Archbishop J. Peter Sartain of Seattle is pictured after an interview with Catholic News Service in Rome April 22. (CNS/Paul Haring) |
VATICAN CITY (CNS) -- A newly announced reform of an association of women's religious congregations in the U.S. offers the sisters and their bishops an opportunity to communicate and work together more closely, said the archbishop named by the Vatican to oversee the reform process.
Archbishop J. Peter Sartain of Seattle spoke to Catholic News Service in Rome April 22, a day after arriving for a periodic "ad limina" visit to the Vatican.
The Vatican announced April 18 that Archbishop Sartain will provide "review, guidance and approval, where necessary, of the work" of the Leadership Conference of Women Religious for a period of up to five years.
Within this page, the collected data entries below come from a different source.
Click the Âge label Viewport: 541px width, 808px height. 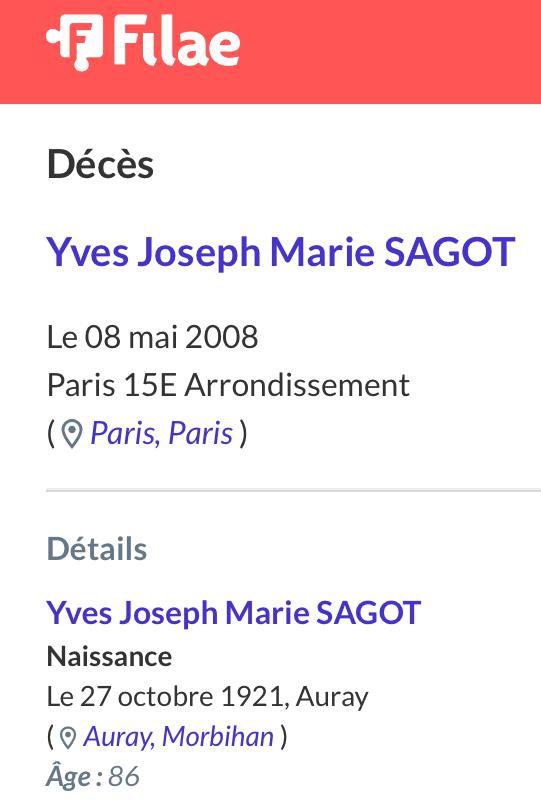(74, 776)
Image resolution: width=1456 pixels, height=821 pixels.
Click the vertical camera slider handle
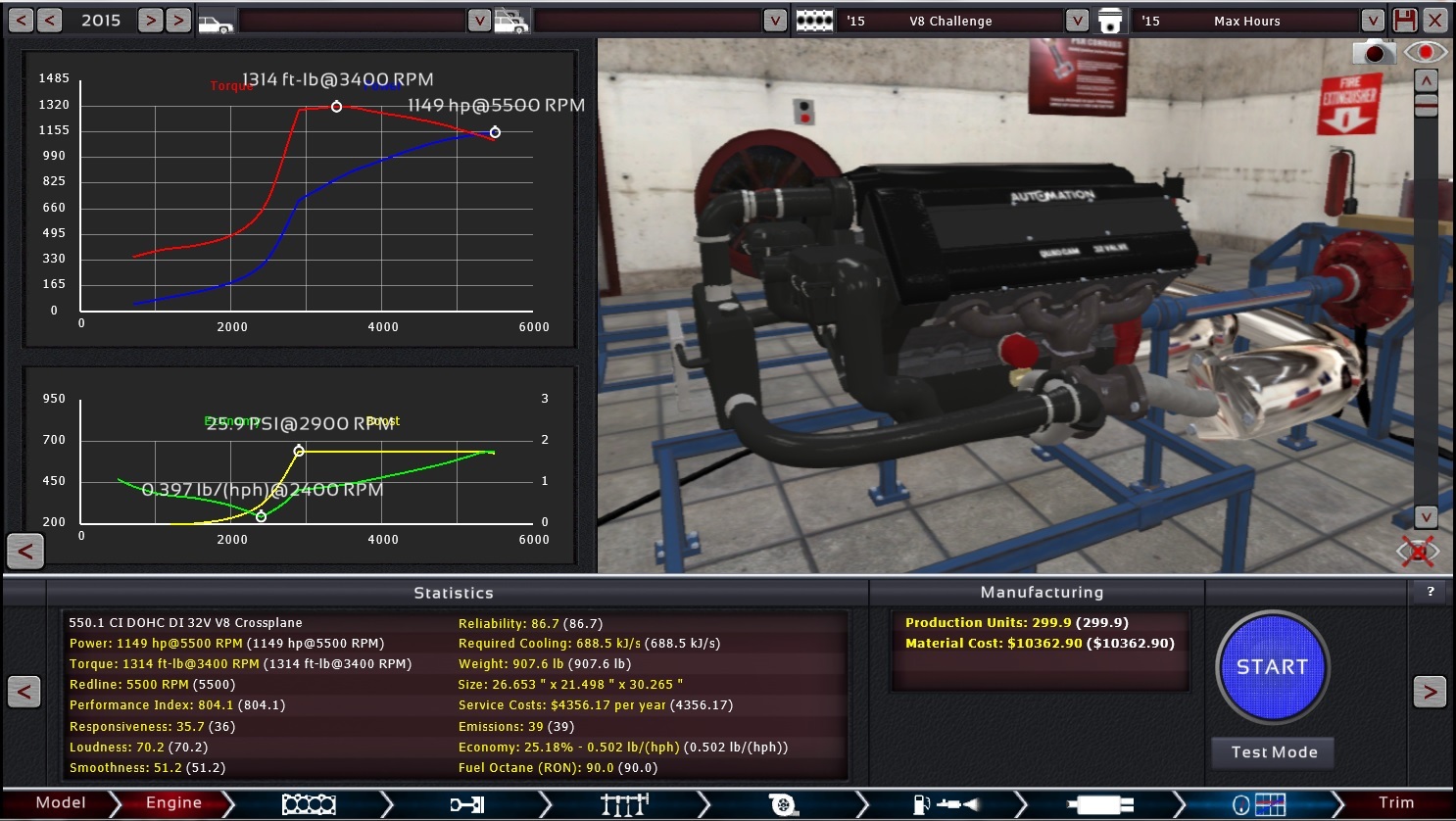coord(1426,106)
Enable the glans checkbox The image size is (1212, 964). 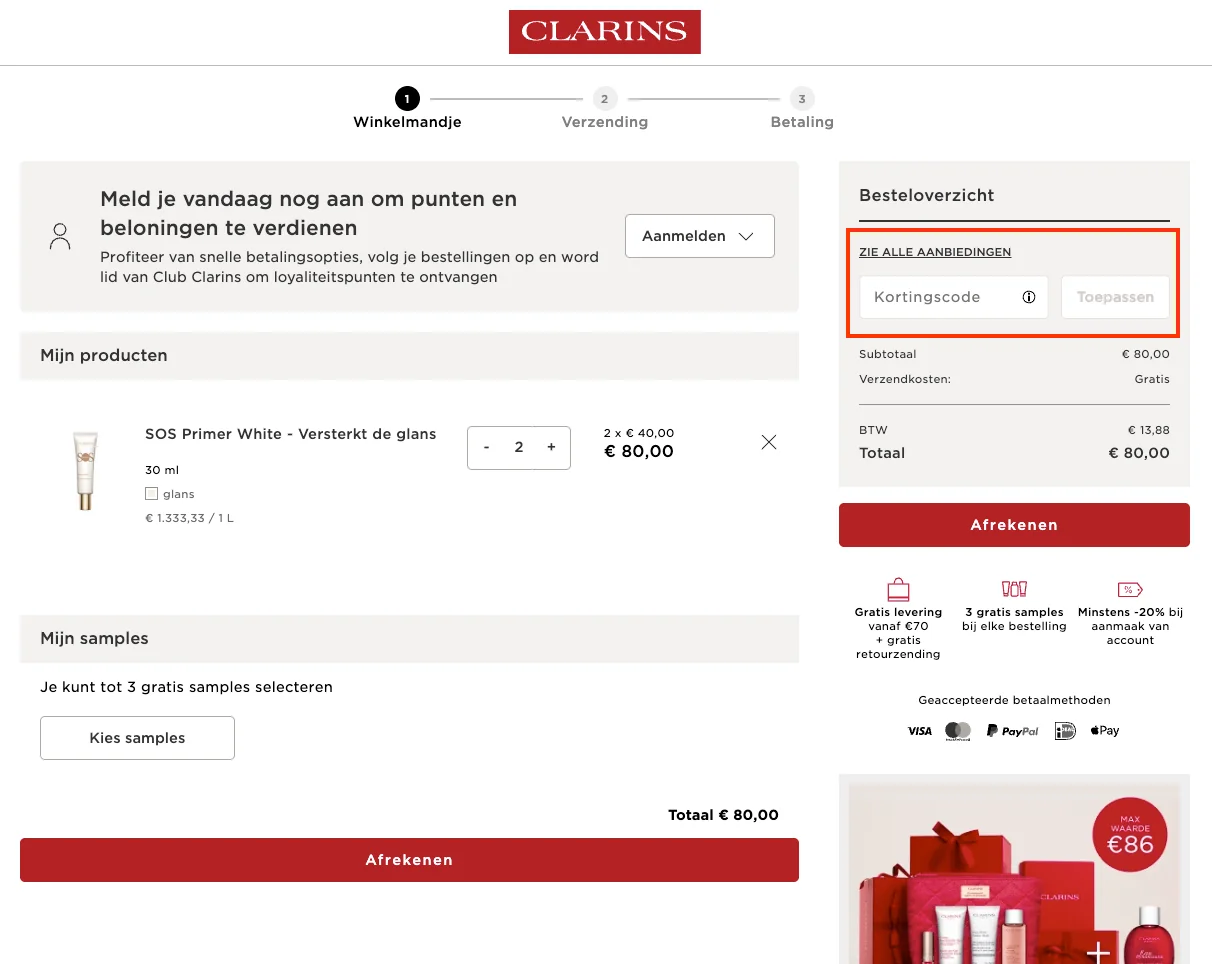(152, 493)
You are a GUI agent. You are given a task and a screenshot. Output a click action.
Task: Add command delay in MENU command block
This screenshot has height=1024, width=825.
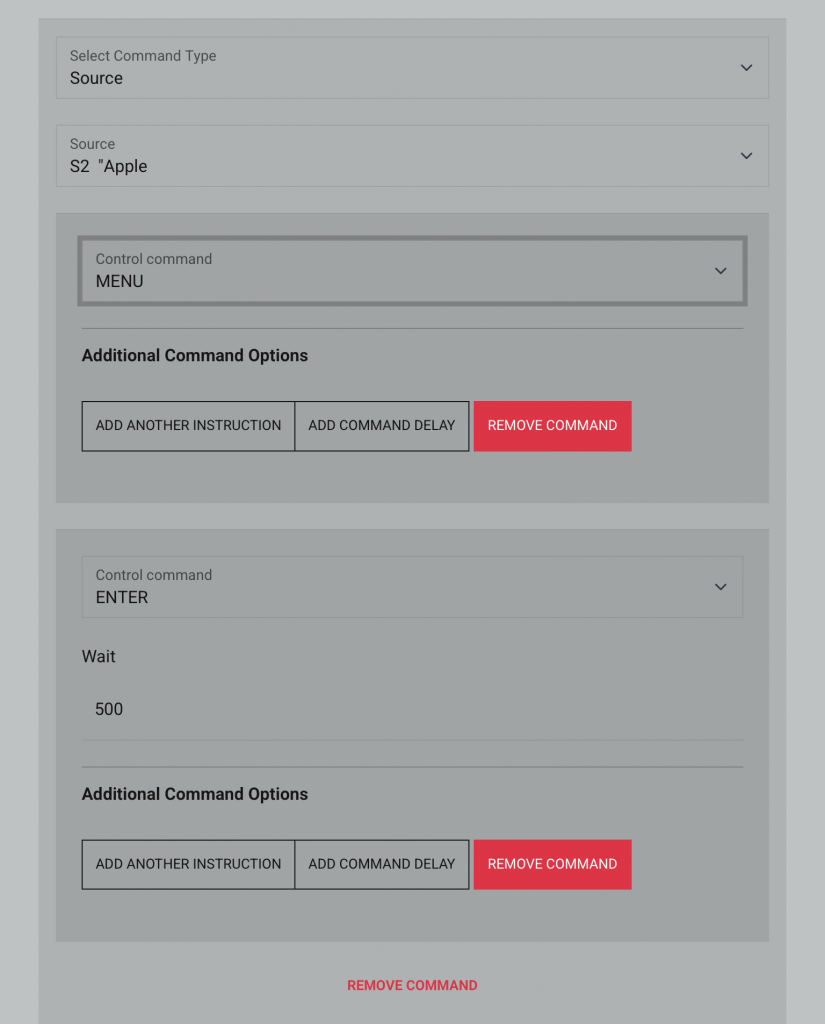[381, 426]
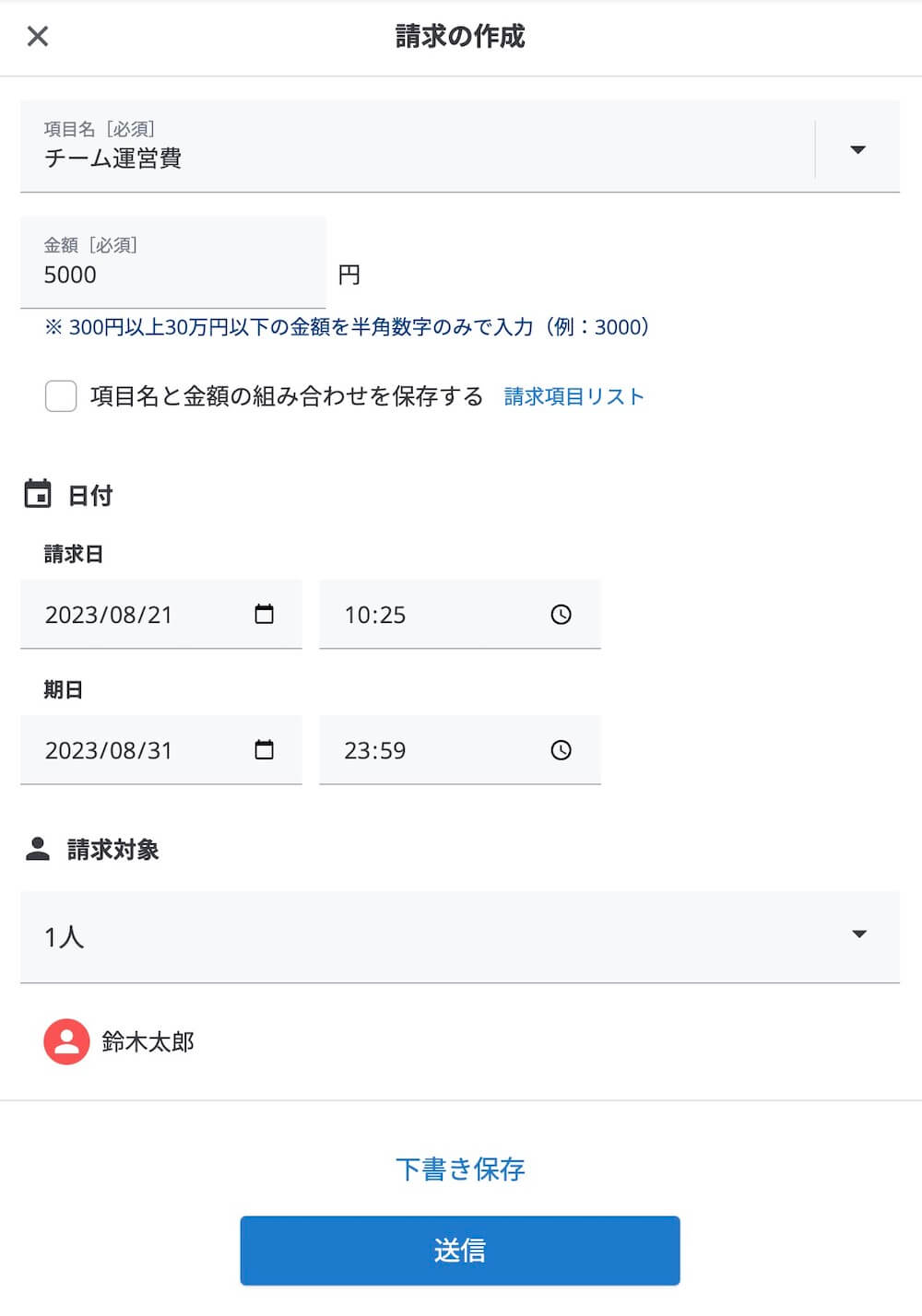Image resolution: width=922 pixels, height=1316 pixels.
Task: Enable 項目名と金額の組み合わせを保存する checkbox
Action: (61, 396)
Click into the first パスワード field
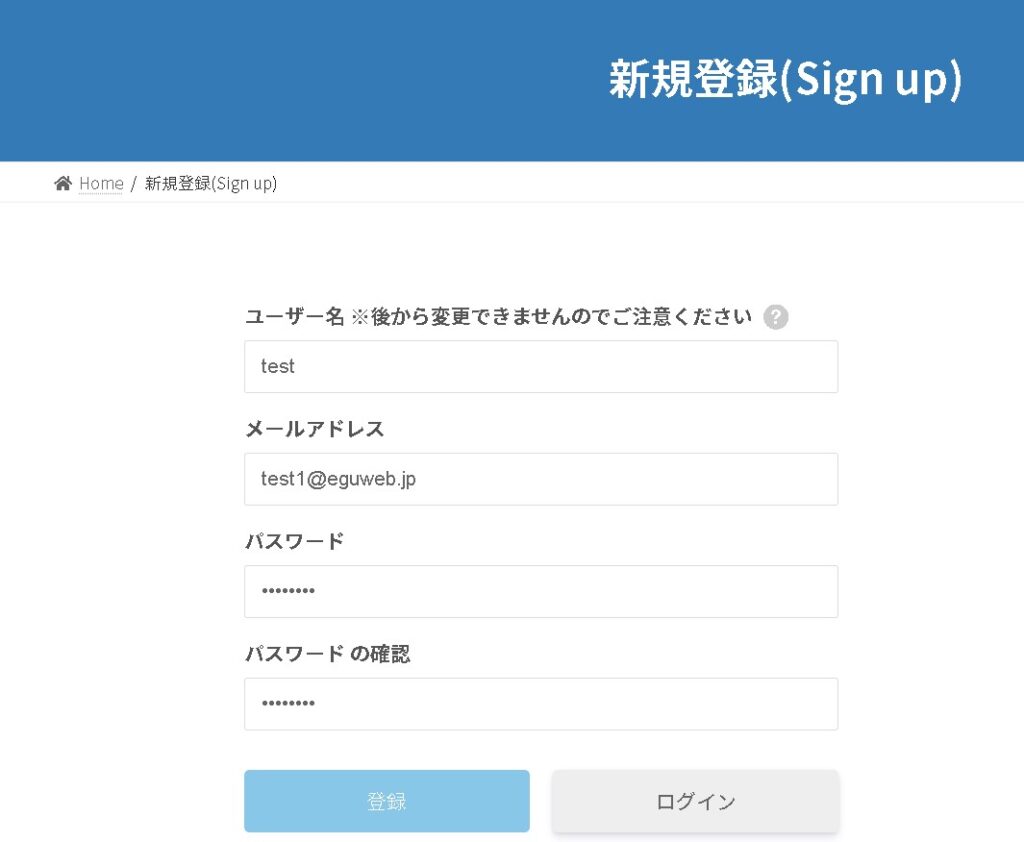1024x842 pixels. (540, 591)
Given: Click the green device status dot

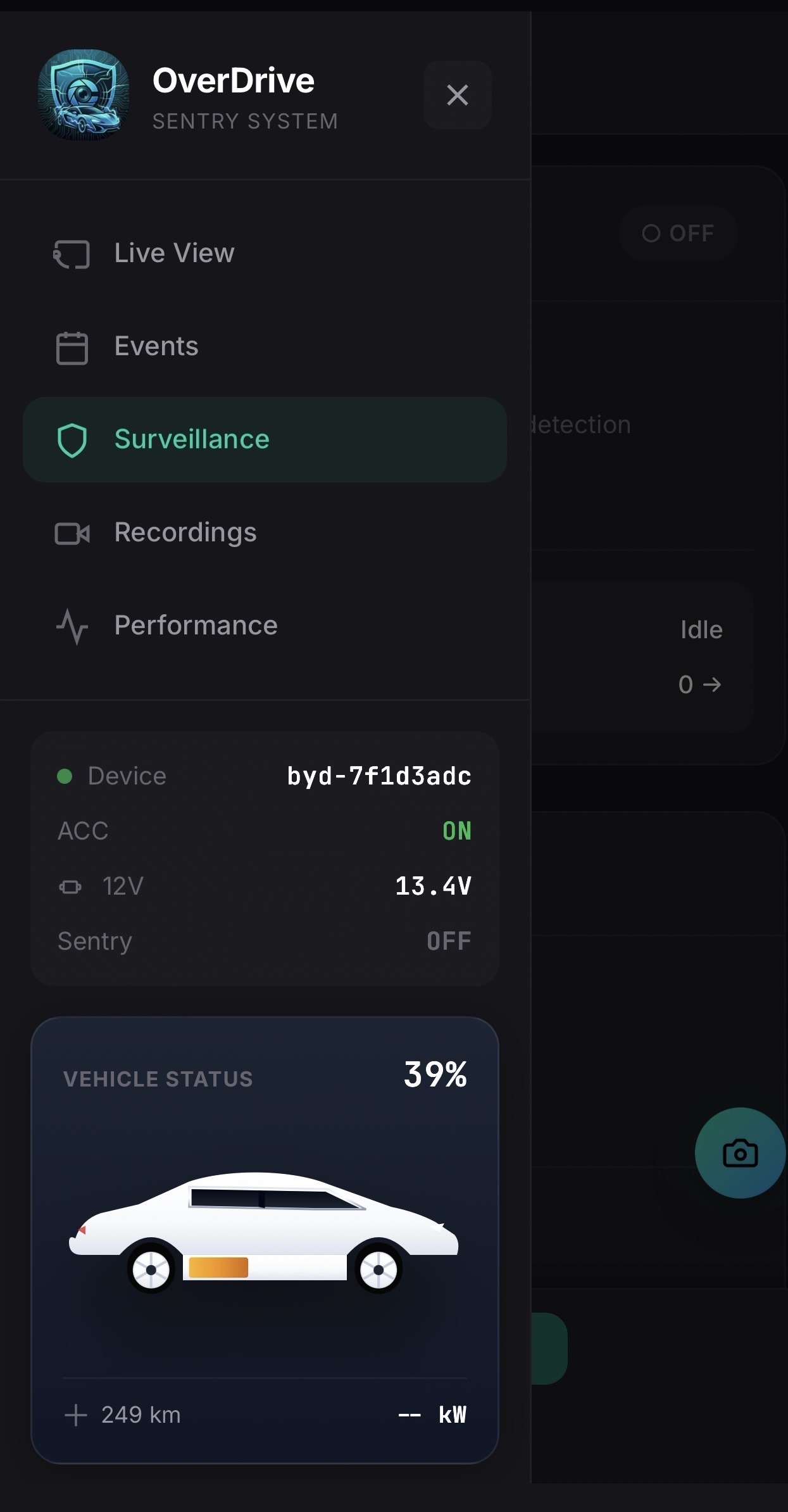Looking at the screenshot, I should pos(64,775).
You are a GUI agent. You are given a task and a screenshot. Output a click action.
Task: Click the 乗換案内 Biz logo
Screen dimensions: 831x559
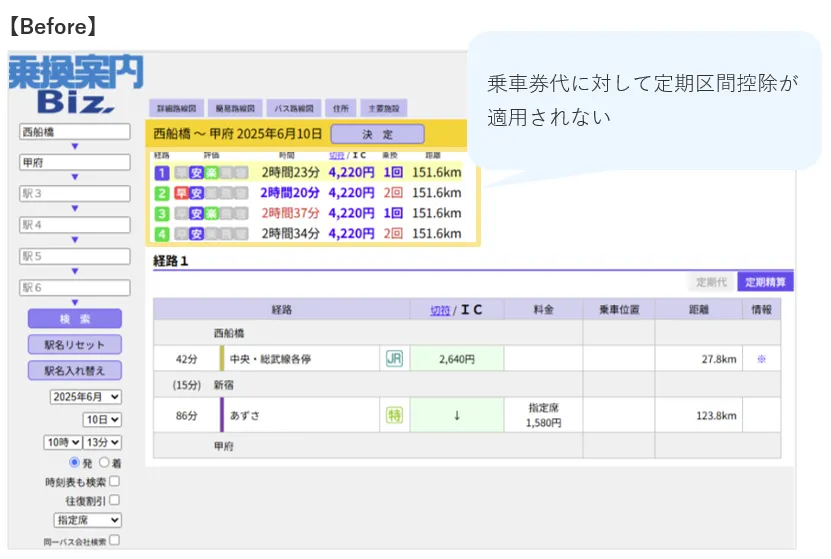pyautogui.click(x=76, y=84)
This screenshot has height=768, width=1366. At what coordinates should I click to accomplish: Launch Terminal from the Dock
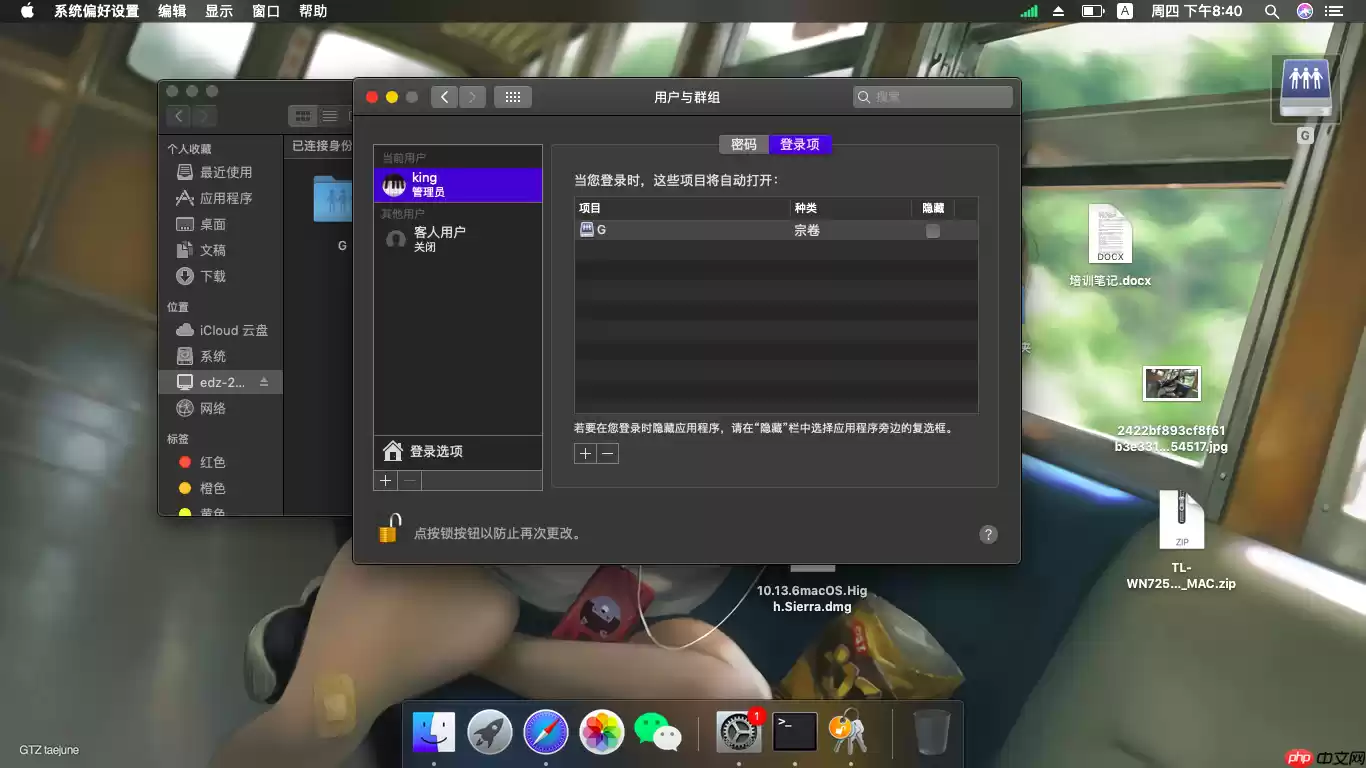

His tasks will include overseeing revision of the LCWR's statutes, review of its liturgical practices, and the creation of formation programs for the conference's member congregations.
The LCWR, a Maryland-based umbrella group that claims about 1,500 leaders of U.S. women's communities as members, represents about 80 percent of the country's 57,000 women religious.
In an eight-page, "doctrinal assessment" based on an investigation that began in April 2008, the Vatican's Congregation for the Doctrine of the Faith reported that the "current doctrinal and pastoral situation of LCWR is grave and a matter of serious concern." The assessment cited deviations from Catholic teaching in areas including abortion, euthanasia, women's ordination and homosexuality.
Archbishop Sartain said that his main role in the reform process would be to "facilitate relationships and understanding."
Saying that he hoped he could "help the sisters and the LCWR recognize that we are all in this together," the archbishop called the reform a "great opportunity" for women religious, U.S. bishops and the Vatican to "strengthen and improve all of our relationships on every level."
Noting his extensive experience with religious communities in the four dioceses where he has served as a priest or bishop, the archbishop expressed his "personal appreciation for the role of religious women in the United States" and "all the extraordinary things that they've done."
Archbishop Sartain said he expected to meet with the LCWR "very soon," and declined in the meantime to discuss the reform process in any detail. But he said that he and his two assistants, Bishop Leonard P. Blair of Toledo, Ohio, and Bishop Thomas J. Paprocki of Springfield, Ill., would be assembling an advisory committee to include women religious with expertise in theology and canon law, among other fields.
"We'll have ample opportunity for conversation and dialogue about all the issues," the archbishop said.
The archbishop dismissed press reports suggesting that the doctrinal congregation's action was a response to widespread support by women religious of the Obama administration's health care reform law, which the U.S. bishops have argued does not adequately protect rights to conscientious objection or guarantee against federal funding of abortion.
"There's been nothing in any conversation that I have had about the (doctrinal) assessment that would indicate to me that there would be any truth to that," he said.